Venezuela's sticky situation:
This is a bird that has been affected by Venezuela's oil pollution.
Meet me in Mexico:
This picture shows an erupting volcano in Cordillera, Mexico.
Meet me in Mexico:
Shown here is the Cascada de Basaseachi, Mexico's second largest waterfall.
Meet me in Mexico:
Mexico is a beautiful city, with its sandy beaches, majestic volcanoes, and its towering mountains. The Sierra Madre Mountains surround Mexico on all sides. There is a plateau between the Sierra Madre Occidental on the west side of Mexico and the Sierra Madre Oriental on the east. The plateau has a large population. At the northern corner of the plateau, you will find yourself in Cordillera. This area contains most of the volcanoes in Mexico. Did you know Mexico is home to over 40 extinct and active volcanoes? Mexico also has more than 6,000 miles of shoreline, and it is known for its sandy, white beaches. I would love to see this someday, wouldn’t you? In Mexico, you will find a landform known as Copper Canyon. This canyon is bigger and deeper than the Grand Canyon. The Copper Canyon is made of a series of canyons created by six rivers. Here, you will also find Cascada de Basaseachi, Mexico's second largest waterfall. It is 807 feet tall. The waterfall is created by the Arroyo del Durazno and the Arroyo del Basaseachi streams.
A beautiful beach off the coast of Mexico is shown above.
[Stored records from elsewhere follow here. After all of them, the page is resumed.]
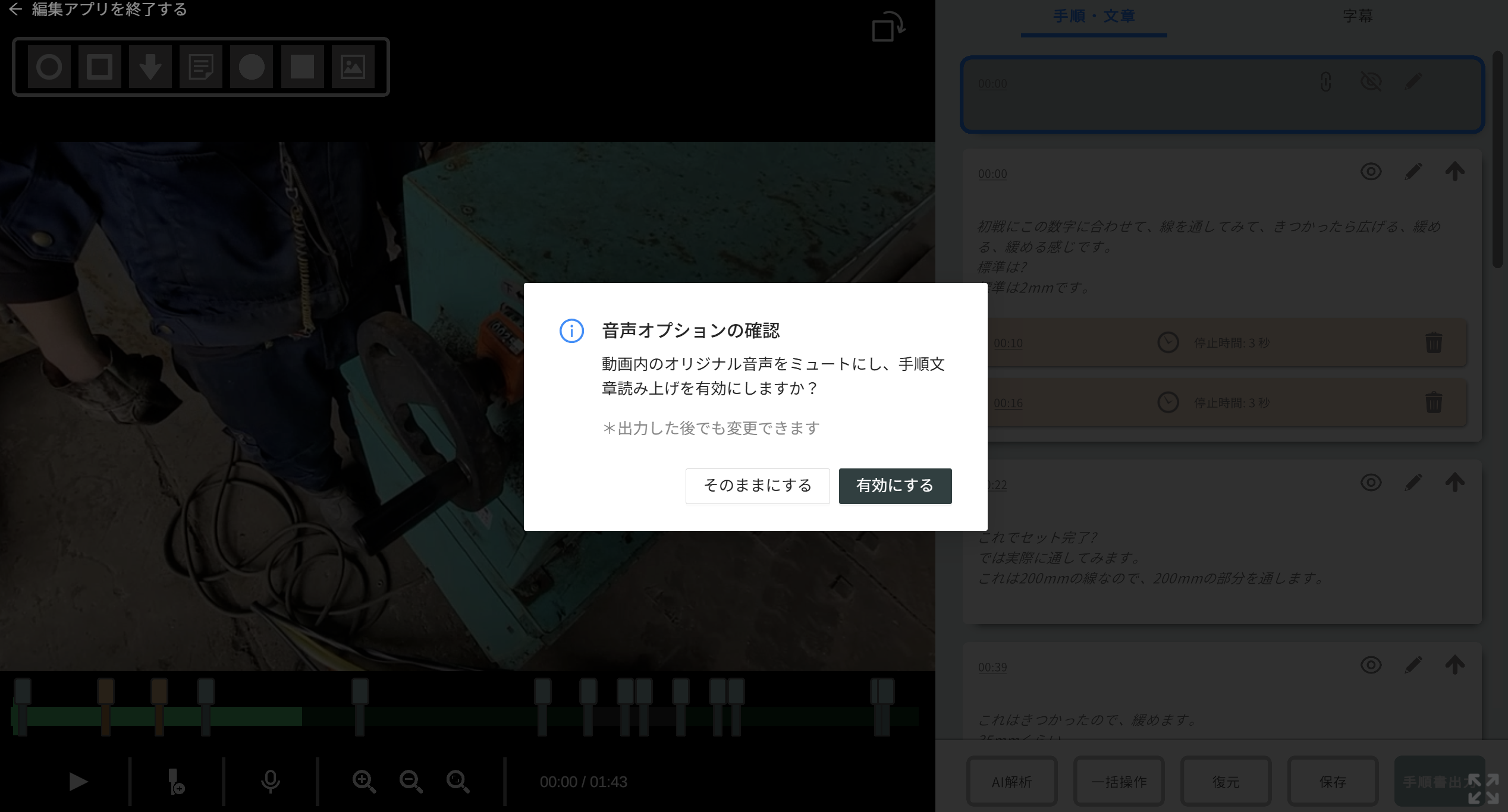Image resolution: width=1508 pixels, height=812 pixels.
Task: Click up arrow on 00:22 step
Action: pos(1454,482)
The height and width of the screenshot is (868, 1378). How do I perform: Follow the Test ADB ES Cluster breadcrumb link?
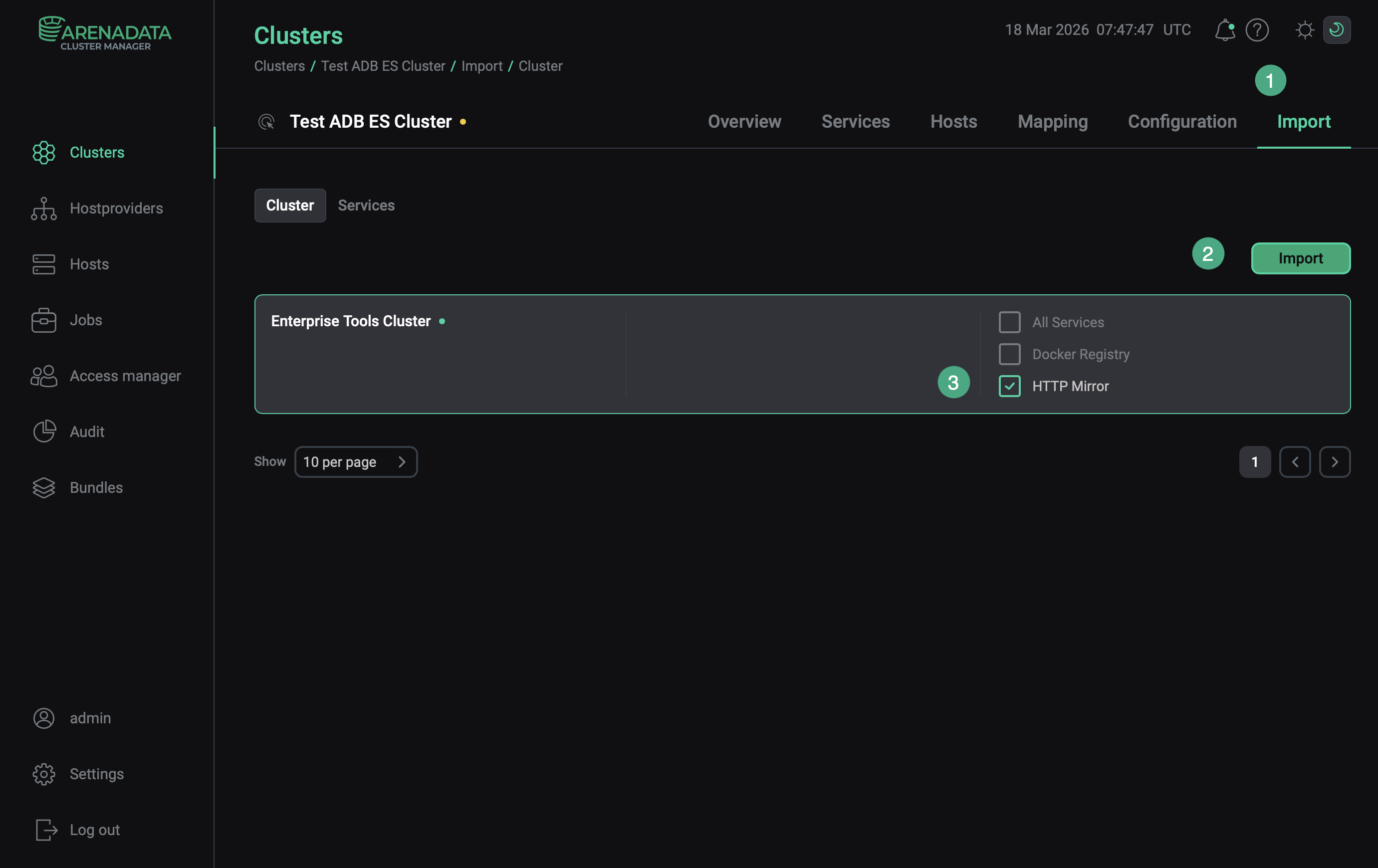tap(382, 66)
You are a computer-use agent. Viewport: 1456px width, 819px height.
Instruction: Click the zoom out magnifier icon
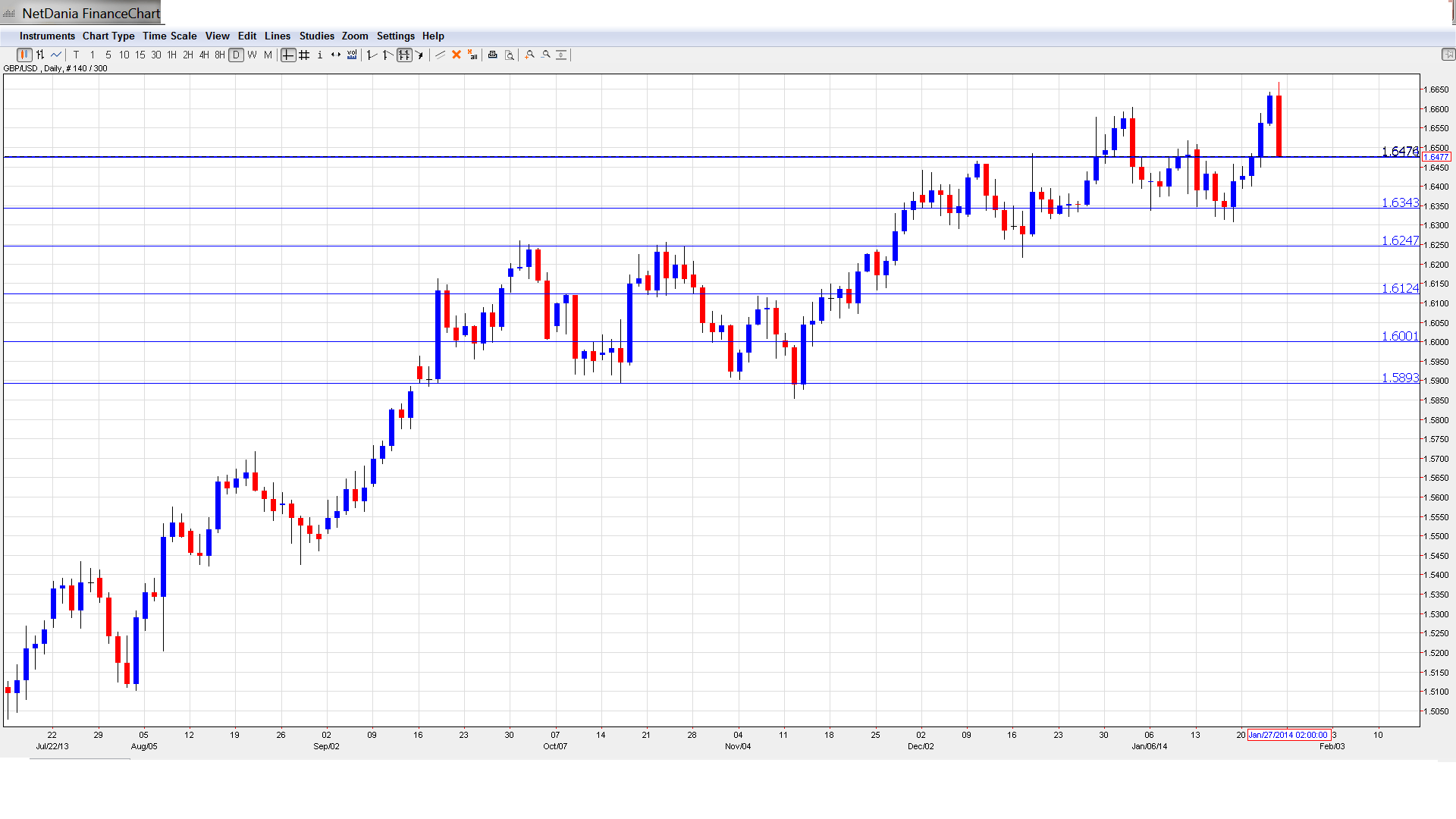coord(546,55)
Brazil is home to the world’s seventh largest economy by GDP, and the largest economy in Latin America. The currency used in Brazil is called Brazilian Real. In 2013, their GDP was 2.246 trillion U.S. dollars. The literacy rate, or the percentage of people over the age of 15 that can read or write, is 88.6%. Brazilian students stay in school for 14 years. Brazil’s top three import partners in 2011 were China, the United States, and Argentina. Brazil’s top export partners in 2012 were also, China, the U.S., and Argentina. Brazil's number one import is refined petroleum from the US, and Brazil's number one export is iron ore to China.
Shown above is a pie chart of Brazil's imports in 2011.
Venezuela’s Independence Movement:
Venezuela gained freedom from Spain with much help from Simon Bolivar. Simon Bolivar was born in Venezuela in 1783. He went to Spain at an early age to continue his education. While in Spain, he saw freedom. He decided that he didn’t want to live under Spanish control anymore. He realized that he wanted to free Venezuela from Spain. He built up an army and in 1810, he kicked the Spanish governor out of Venezuela. Soon, Spanish royalists built an army and defeated Bolivar’s army. He was forced to run to Colombia. While there, he organized a bigger army and came back to Venezuela. In 1813, Bolivar’s army won against the Spanish army. They took control of Venezuela’s capital. Bolivar freed more South American countries through battles. He was nicknamed El Liberator.
Above is an image of Simon Bolivar fighting for Venezuela's independence.
Controllers in Cuba:
Cuba’s type of government is an autocracy. An autocracy is where there is only one leader in total control. The current leader of Cuba is Raul Castro. He is the brother of Fidel Castro. Before Fidel Castro, there was another dictator named Batista. Castro promised he would overthrow Batista and start a democracy in Cuba. The U.S. originally trusted Castro, and supported him. However, when Fidel Castro overthrew Batista, he made himself dictator of Cuba, and turned Cuba into a communist country. A communist country is a country in which the government holds all power, and claims to distribute everything in an equal manner. Fidel eventually gave up being dictator, and he gave the power to his brother. Although the Cuban government claims to “distribute everything fairly”, this is not so. In fact, this is a big issue with communist governments. Many people in Cuba don’t have food. They often have to go to black markets to get food, because the prices for food are too high. Since there is a dictator in Cuba, there is no set “term length.”